Adıyaman, Hatay, Kahramanmaraş ve Malatya’da açılan Elidor X TOG Genç Kadın Destek Merkezleri’nde, TOG tarafından 17-25 yaş arası genç kadınlara yönelik geliştirilen duygusal ve sosyal destek programları yürütülecek. Proje kapsamında ayrıca Beşiktaş Akaretler’de “Kendi Yolumuzda Dayanışma Anıtı” açıldı. Elidor X TOG Genç Kadın Destek Merkezleri’ni; Unilever Türkiye, Orta Asya ve İran Güzellik ve Sağlık Lideri Natali Kasap, Toplum Gönüllüleri Vakfı (TOG) Genel Müdürü Ayşe Kırımlı ve projeye özel bir beste yaparak iletişim elçiliğini de üstlenen Karsu ile konuştuk.
Elidor, genç kadınlara yönelik yürüttüğü çalışmalara bir yenisini ekledi. Elidor X TOG Genç Kadın Destek Merkezleri projesi nedir ve nasıl doğdu?
Unilever Türkiye, Orta Asya ve İran Güzellik ve Sağlık Lideri Natali Kasap: Elidor tüm dünyada genç kadınların güçlenmesine, gelecekleri için hayaller kurmasına, bu hayalleri gerçekleştirmek için ihtiyaç duydukları kaynaklara ulaşmalarına katkı sunmayı amaçlıyor. 2021 yılında yaptığımız bir araştırmanın sonucunda Türkiye’de her 10 genç kadından 6’sının “geleceğim için hayallerimle aramda engeller var” dediğini öğrendik. Genç kadınlar gelecek planlarında; eğitime erişimdeki maddi güçlükler, geleceklerini planlamak için kendilerini yeterli görmemeleri, bir yol göstericinin eksikliği ve gelişmek istedikleri alanlarda gerekli bilgiye erişememek gibi engellerle karşı karşıya kaldıklarını söylüyordu. Bu çarpıcı sonuçlarla birlikte Kendi Yolumuzda projesine başladık. Bu noktada gençlere yönelik etkileyici projeleri nedeniyle yolumuz Toplum Gönüllüleri Vakfı (TOG) ile kesişti. TOG ile yürüttüğümüz çalışmalarla 300’e yakın genç kadına üniversite hayatları boyunca burs vermenin yanı sıra binlerce genç kadının yararlandığı rehberlik çalışmaları gerçekleştirdik. Çalışmalarımızı çeşitli iş birlikleriyle büyüterek daha çok kadına eğitim desteği sağlama olanağı bulduk. Bu yılın başında hepimizi derinden sarsan depremlerle birlikte projemizin odağını da deprem bölgesine aldık.

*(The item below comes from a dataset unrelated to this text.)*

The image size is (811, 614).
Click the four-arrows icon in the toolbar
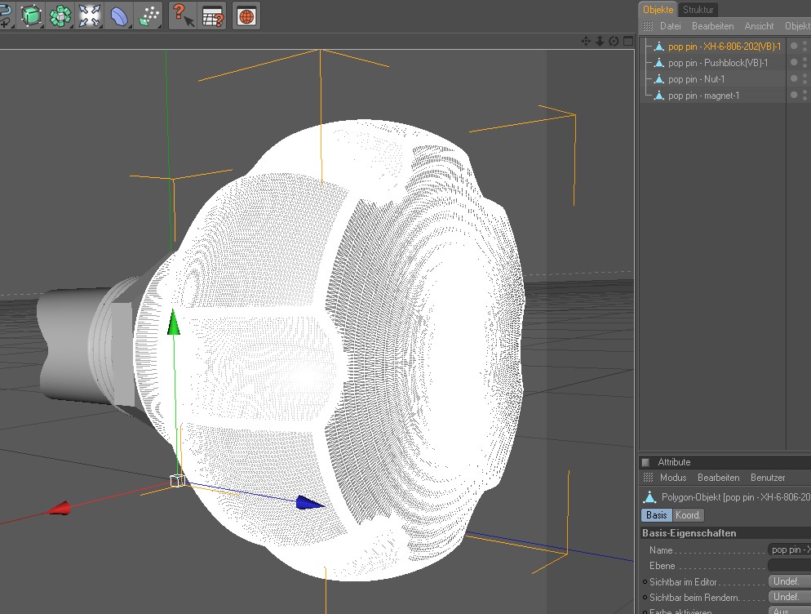pyautogui.click(x=90, y=16)
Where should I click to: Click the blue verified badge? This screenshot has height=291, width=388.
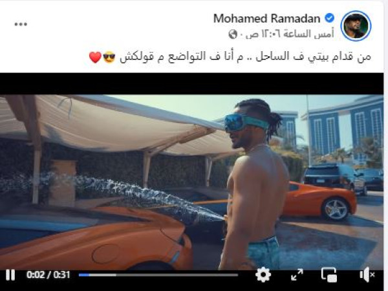pyautogui.click(x=329, y=18)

Depremlerin ardından AFAD, Ankara Büyükşehir Belediyesi, Konya Büyükşehir Belediyesi ve İstanbul Büyükşehir Belediyesi’nin de aralarında bulunduğu belediyeler 4 ilde mobil duşlar kurdular. Bu hizmeti ürünlerimizle destekledik ve uzun dönemli planlamalar yaptık. Ürünlerimiz dışında, bölgedeki genç kadınlar için değer yaratabileceğimiz projelere odaklanmak istedik. Uzun dönemli partnerimiz Toplum Gönüllüleri Vakfı’na deprem bölgesindeki genç kadınlara nasıl destek olabileceğimizi sorduk ve böylece Elidor X TOG Genç Kadın Destek Merkezleri projemize başladık. Adıyaman, Kahramanmaraş, Hatay ve Malatya’da kurulan dört merkezde TOG tarafından 17-25 yaş arası genç kadınlar için duygusal ve sosyal destek programları yürütülecek.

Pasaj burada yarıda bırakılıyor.